Page extract
+++

# Movie Review- Red Eye



## Lexus (Jan 19, 2005)

*Lisa Reisert hates to fly, but the terror that awaits her on the night flight to Miami has nothing to do with a fear of flying. Moments after takeoff, Lisa's seatmate, Jackson menacingly reveals the real reason he's on board: He is an operative in a plot to kill a rich and powerful businessman, and Lisa is the key to its success. If she refuses to cooperate, an assassin awaiting a call from Jackson will kill her father. Trapped within the confines of a jet at 30,000 feet, Lisa has nowhere to run and no way to summon help without endangering her father, her fellow passengers and her own life. As the miles tick by, Lisa knows she is running out of time. She desperately looks for a way to thwart her ruthless captor and stop a terrible murder.* 
 

I give it a B. It was good but by no means is a real big scary thriller. I'd say more of a drama. Cillian Murphy makes a great villian (for those of you that dont know he played the villian in Batman Returns) Rachel McAdams is going to make it big, and you can tell by her numerous roles. (Wedding Crashers, The Notebook, Mean Girls) You would think there would be more blood and gore coming with a Wes Craven movie but there isnt, in fact you cant tell he made it at all. All in all I'd say its worth the $8.


----------



## fish_doc (Jan 31, 2005)

Wow That print is small. I guess its my old eyes. LOL Or maybe its my laptop monitor.

+++

Provided data
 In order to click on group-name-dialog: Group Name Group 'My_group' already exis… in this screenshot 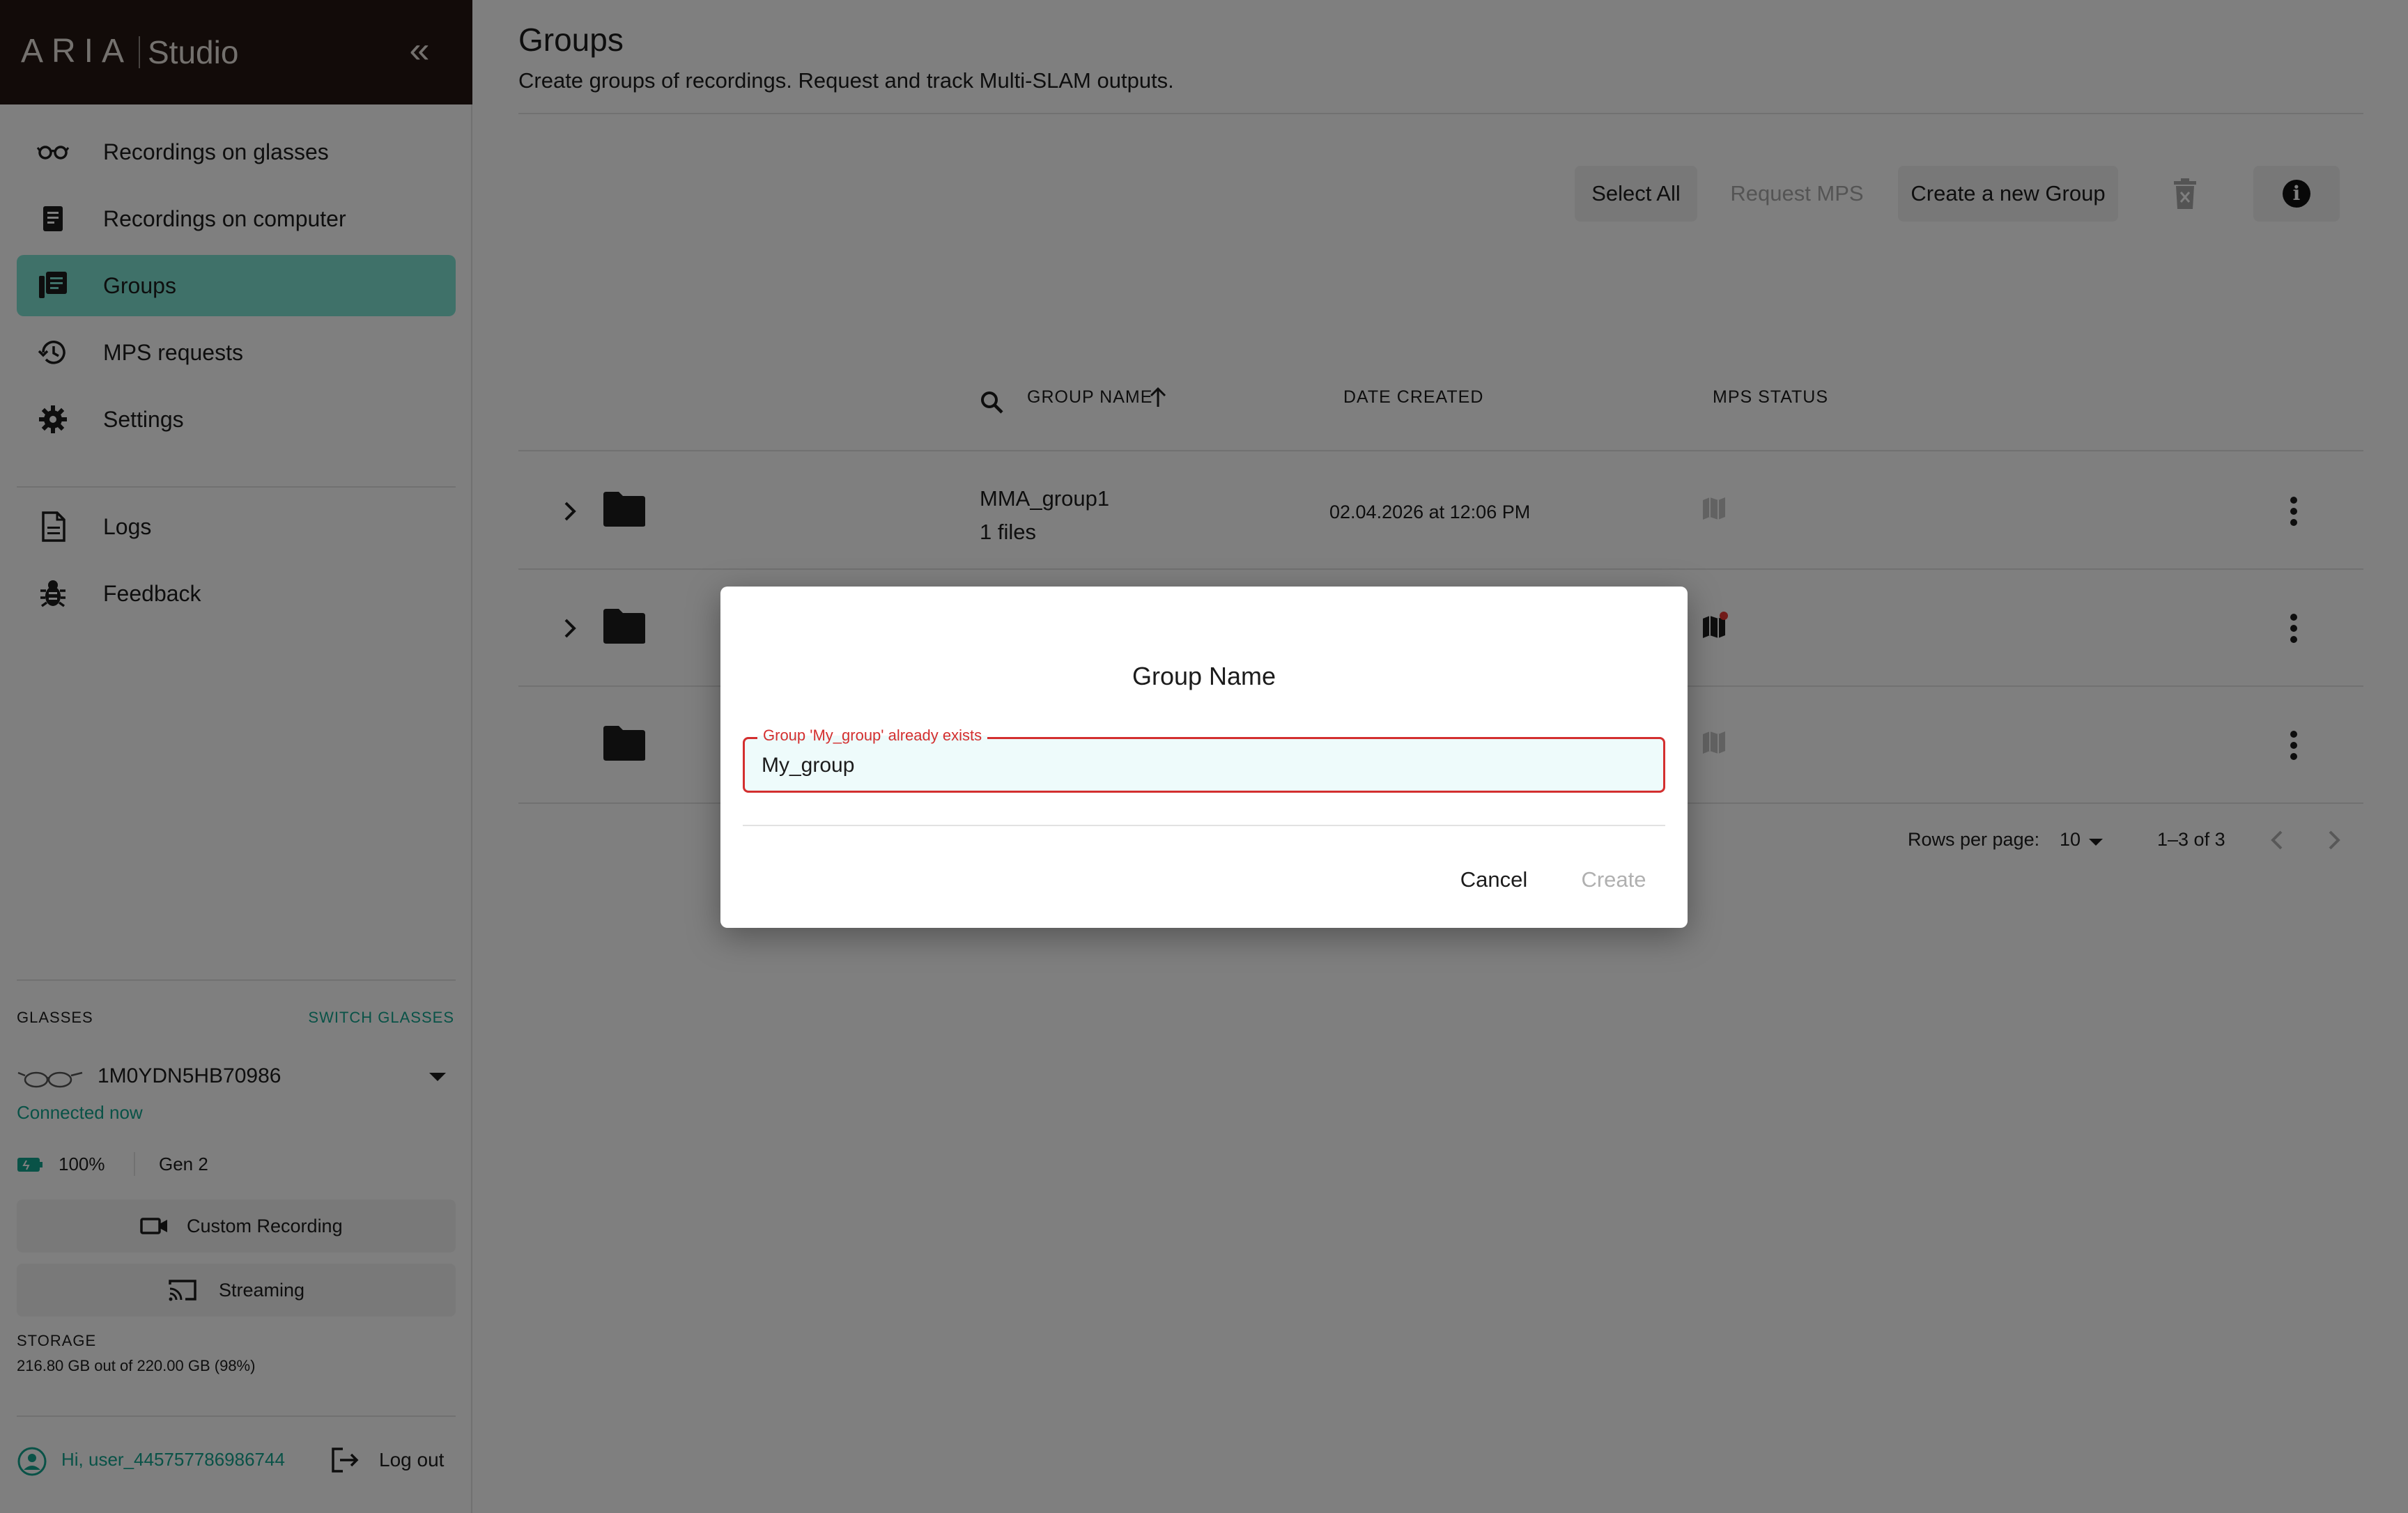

+++

Work task 1
Could you reproduce the Red Eye thread from "I give it a" through "my laptop monitor.", substituting "tablet" for "laptop"?
Work task 2
Can you pick up the Red Eye thread after its last sentence and carry it on?
The data has no connection to the Red Eye thread.

Result 1
I give it a B. It was good but by no means is a real big scary thriller. I'd say more of a drama. Cillian Murphy makes a great villian (for those of you that dont know he played the villian in Batman Returns) Rachel McAdams is going to make it big, and you can tell by her numerous roles. (Wedding Crashers, The Notebook, Mean Girls) You would think there would be more blood and gore coming with a Wes Craven movie but there isnt, in fact you cant tell he made it at all. All in all I'd say its worth the $8.


----------



## fish_doc (Jan 31, 2005)

Wow That print is small. I guess its my old eyes. LOL Or maybe its my tablet monitor.

Result 2
----------



## aquariumfishguy (Jan 18, 2005)

yeah no, I can't read that....


----------



## Guest (Aug 27, 2005)

i can read it fine... 
and i really want to see it. looks pretty good.


----------



## fish_doc (Jan 31, 2005)

Must have been those carrots I ate yesterday.


----------



## shev (Jan 18, 2005)

*



Lisa Reisert hates to fly, but the terror that awaits her on the night flight to Miami has nothing to do with a fear of flying. Moments after takeoff, Lisa's seatmate, Jackson menacingly reveals the real reason he's on board: He is an operative in a plot to kill a rich and powerful businessman, and Lisa is the key to its success. If she refuses to cooperate, an assassin awaiting a call from Jackson will kill her father. Trapped within the confines of a jet at 30,000 feet, Lisa has nowhere to run and no way to summon help without endangering her father, her fellow passengers and her own life. As the miles tick by, Lisa knows she is running out of time. She desperately looks for a way to thwart her ruthless captor and stop a terrible murder.

Click to expand...

*that better blindos?

I thought it looked horribly dumb on the comercials.


----------



## mlefev (Apr 19, 2005)

Yeah, I haven't seen it yet, but it looks like a rehash of so many other "help I'm stuck in a plane, train, or automobile with a psycho" movies that I'll wait for it to show up at blockbuster.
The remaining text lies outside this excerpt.